[Target pointing data]
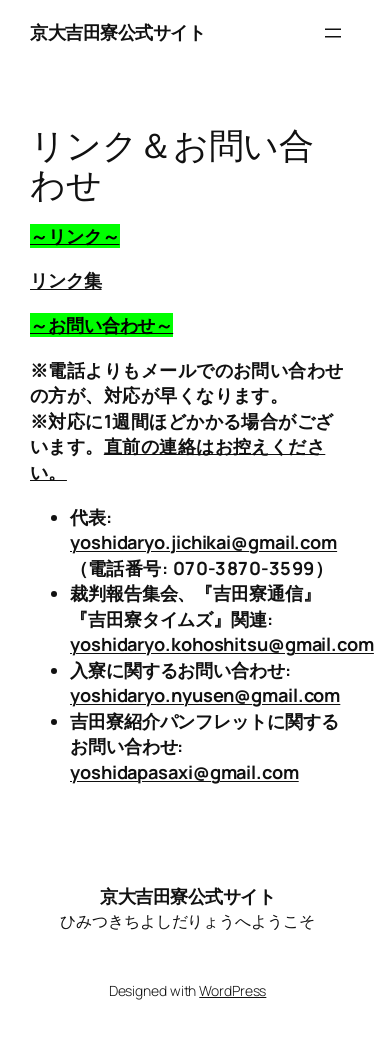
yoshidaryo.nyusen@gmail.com (205, 695)
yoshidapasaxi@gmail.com (184, 772)
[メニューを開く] (333, 33)
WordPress (232, 990)
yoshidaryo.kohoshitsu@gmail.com (222, 644)
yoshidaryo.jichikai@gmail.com (203, 542)
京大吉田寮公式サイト (117, 32)
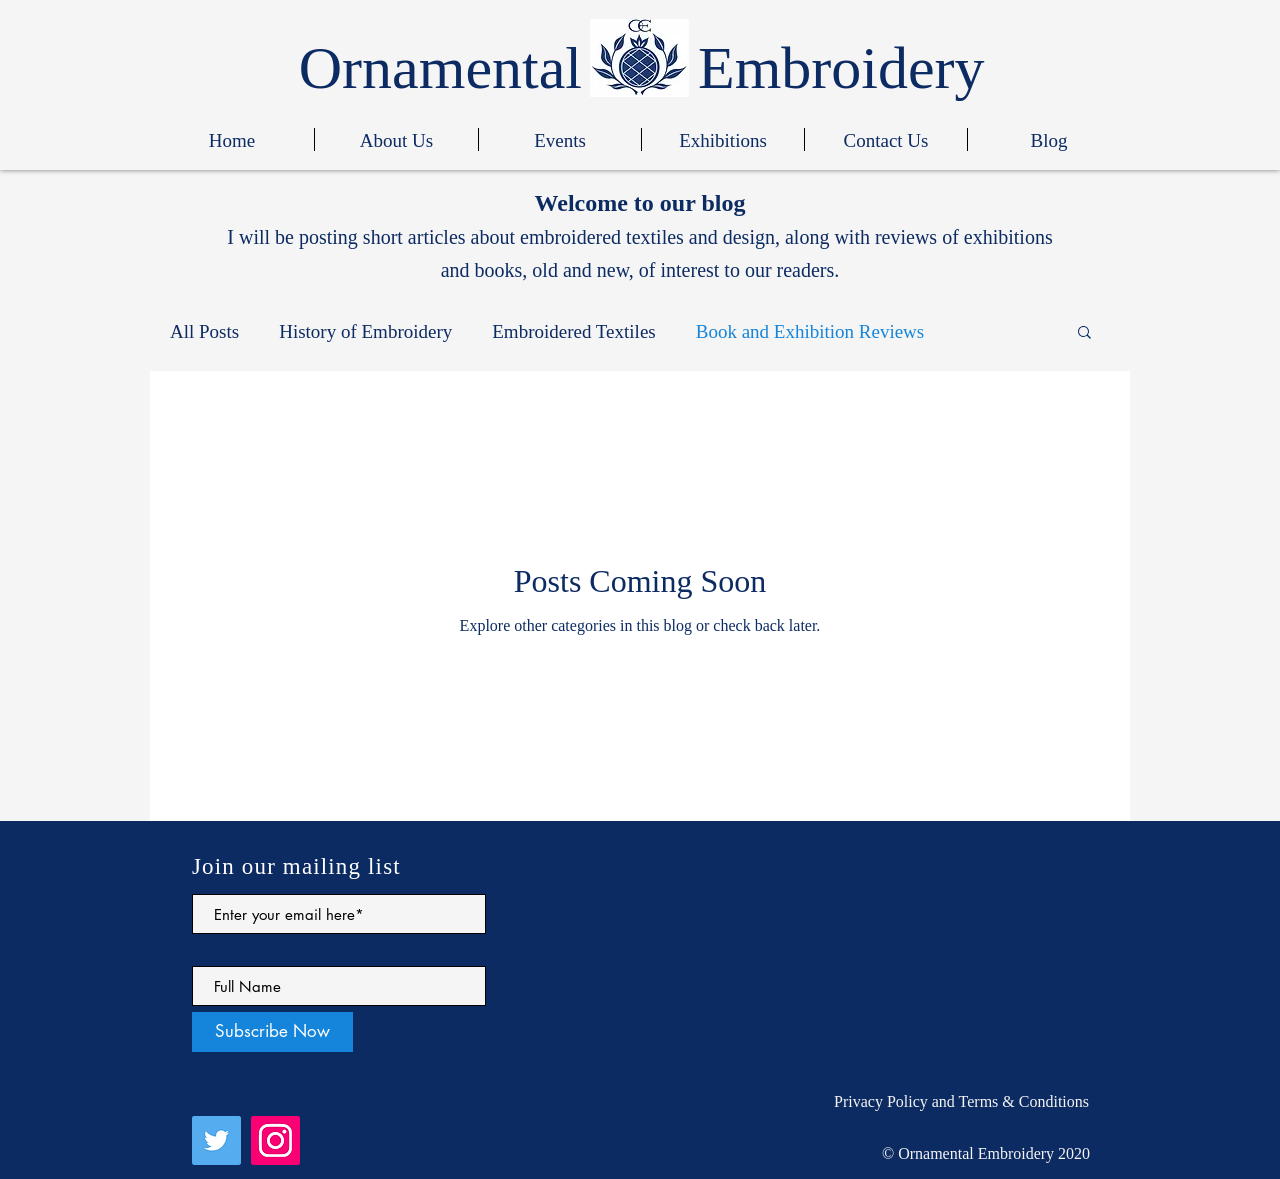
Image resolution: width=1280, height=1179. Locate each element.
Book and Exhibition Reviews (810, 331)
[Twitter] (216, 1140)
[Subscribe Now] (272, 1032)
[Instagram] (275, 1140)
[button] (1084, 333)
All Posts (204, 331)
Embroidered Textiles (573, 331)
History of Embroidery (365, 331)
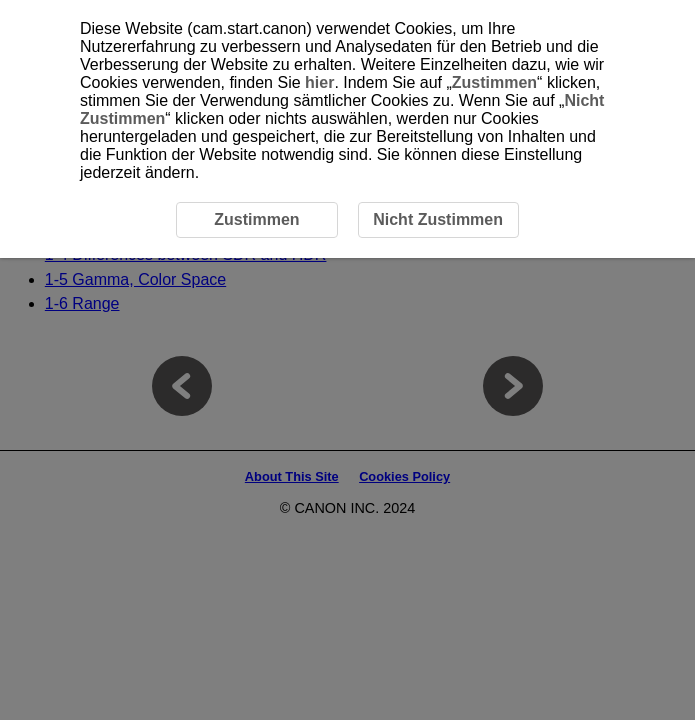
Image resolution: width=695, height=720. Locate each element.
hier (319, 82)
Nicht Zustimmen (438, 219)
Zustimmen (494, 82)
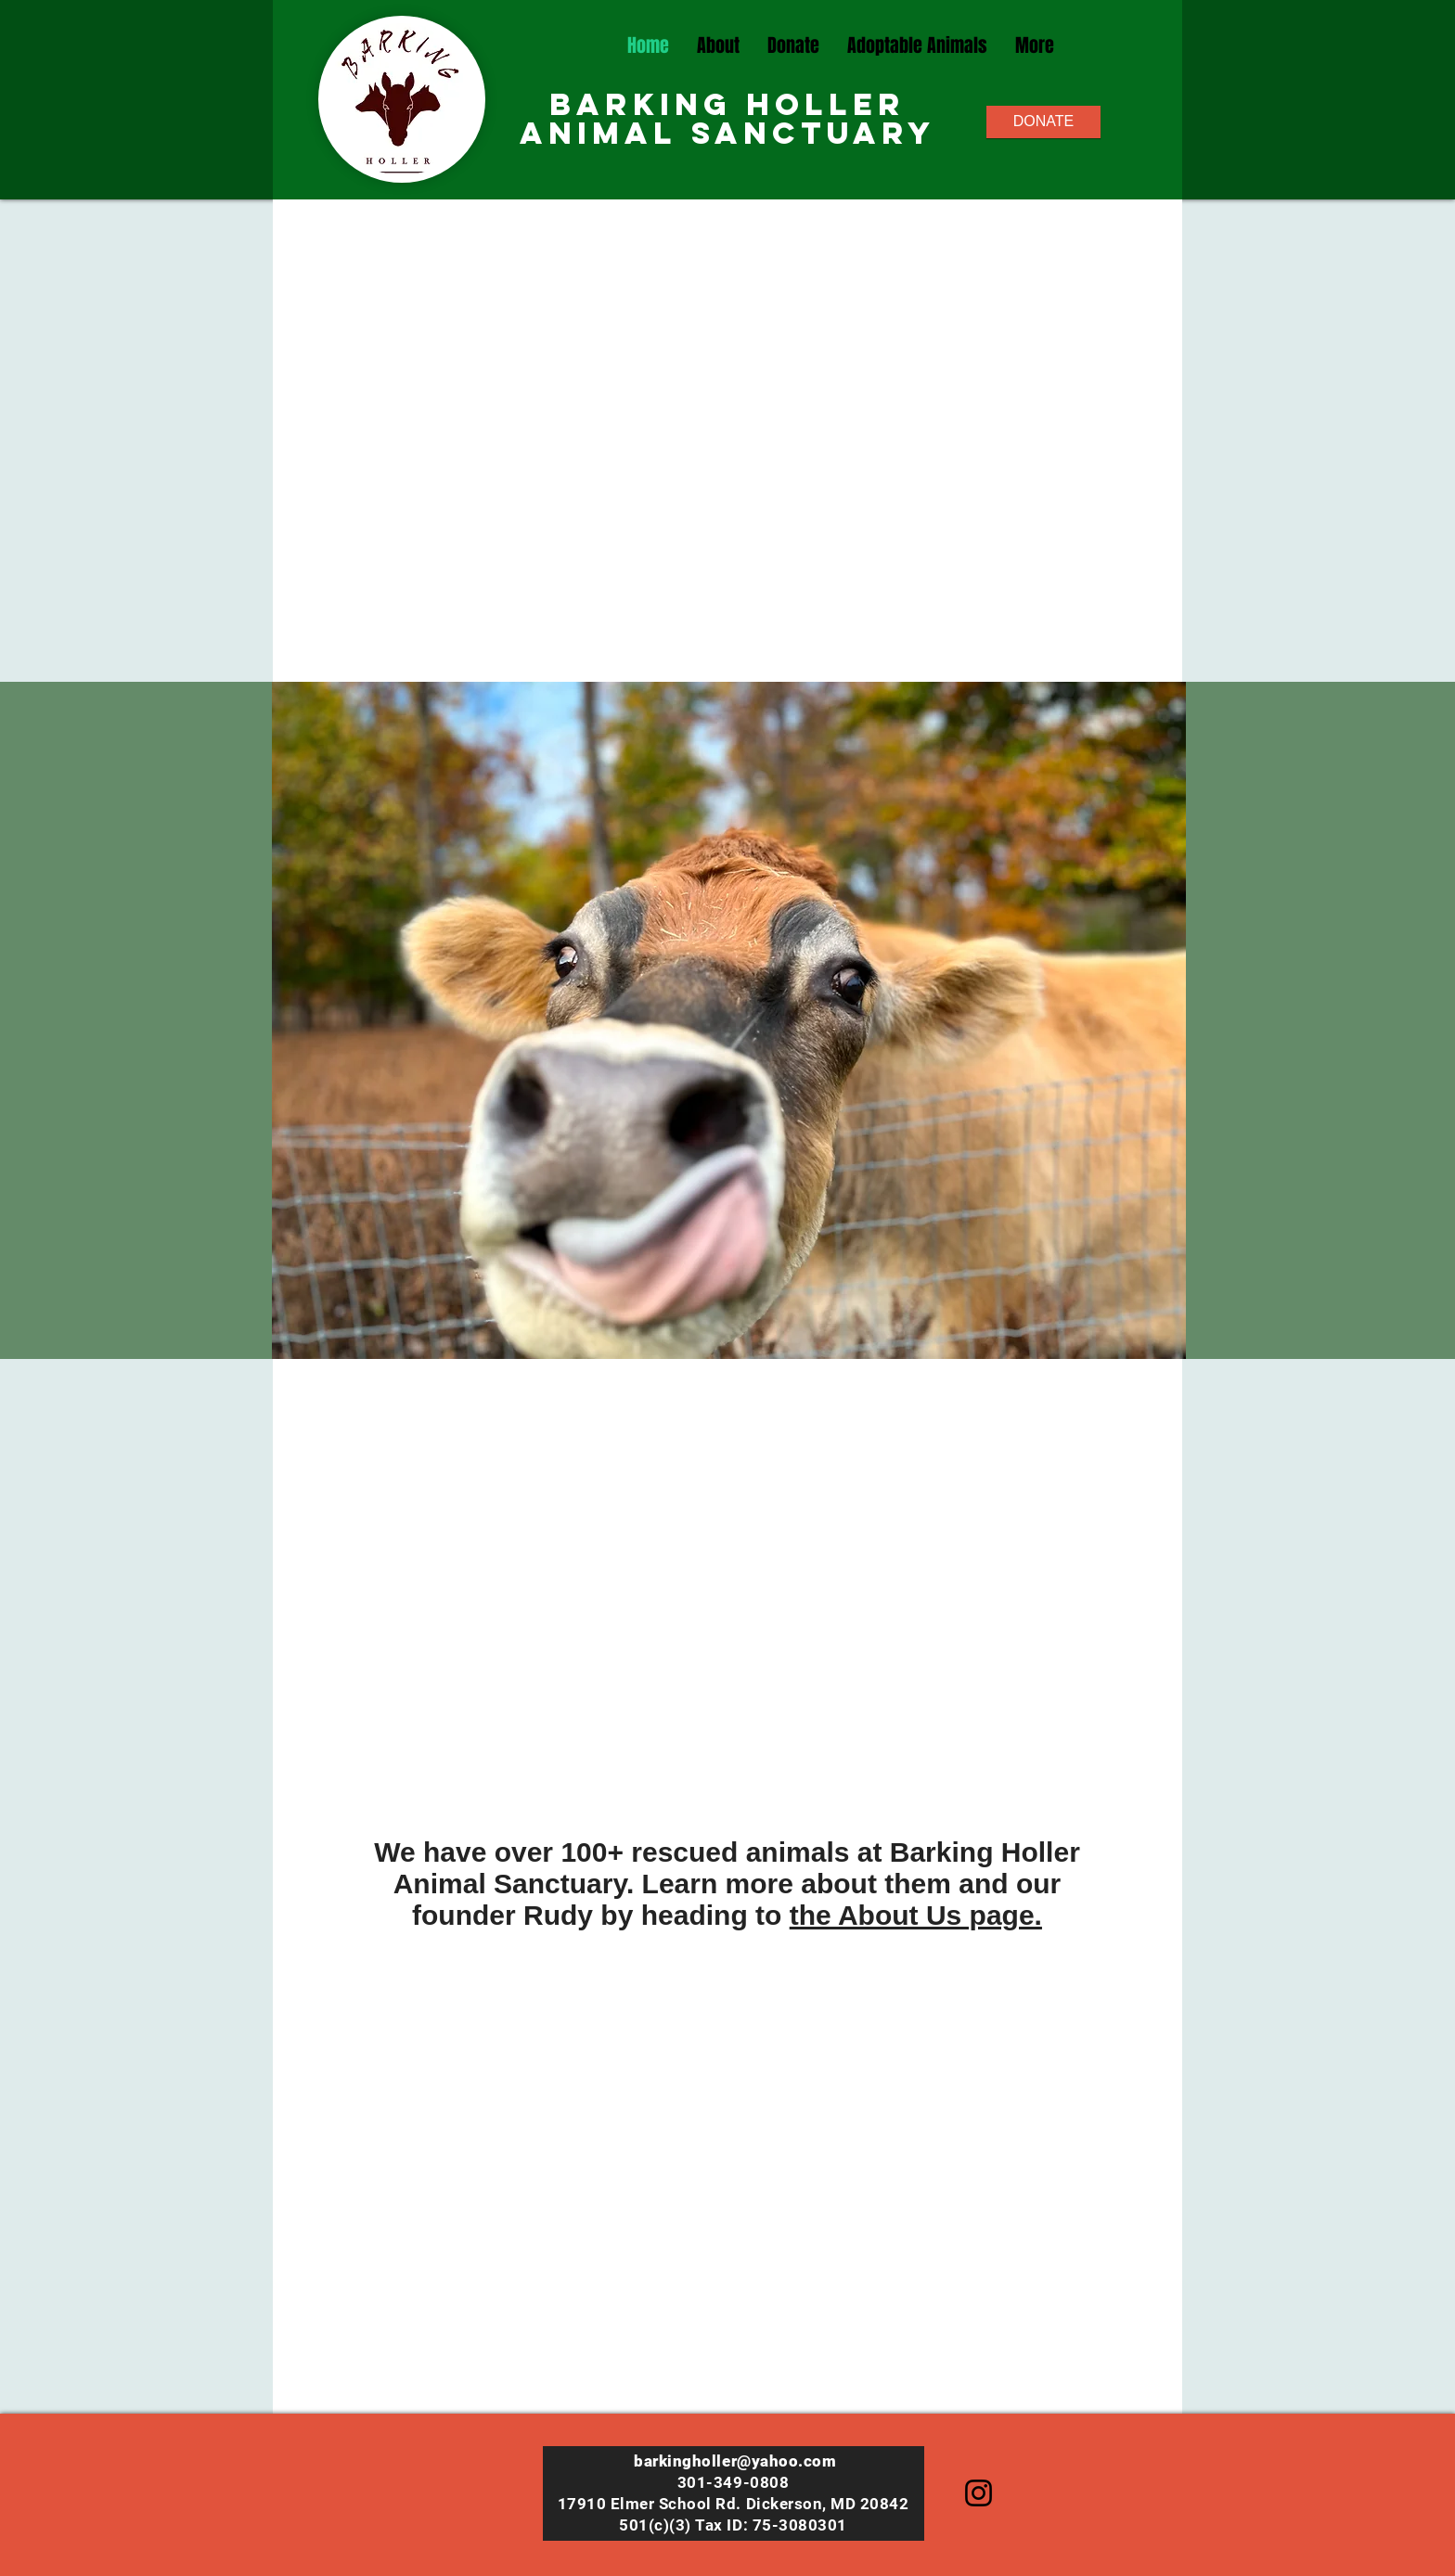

• Stated task
Update all the entries above by replacing "Image resolution" with "Screen size" everywhere it appears, keeping every other line unchanged. Leave the pictures out.

• Reply
yoshidaryo.nyusen@gmail.com (205, 695)
yoshidapasaxi@gmail.com (184, 772)
[メニューを開く] (333, 33)
WordPress (232, 990)
yoshidaryo.kohoshitsu@gmail.com (222, 644)
yoshidaryo.jichikai@gmail.com (203, 542)
京大吉田寮公式サイト (117, 32)
Screen size: width=1280, height=1179. Locate each element.
Book and Exhibition Reviews (810, 331)
[Twitter] (216, 1140)
[Subscribe Now] (272, 1032)
[Instagram] (275, 1140)
[button] (1084, 333)
All Posts (204, 331)
Embroidered Textiles (573, 331)
History of Embroidery (365, 331)
Screen size: width=695, height=720. Locate each element.
hier (319, 82)
Nicht Zustimmen (438, 219)
Zustimmen (494, 82)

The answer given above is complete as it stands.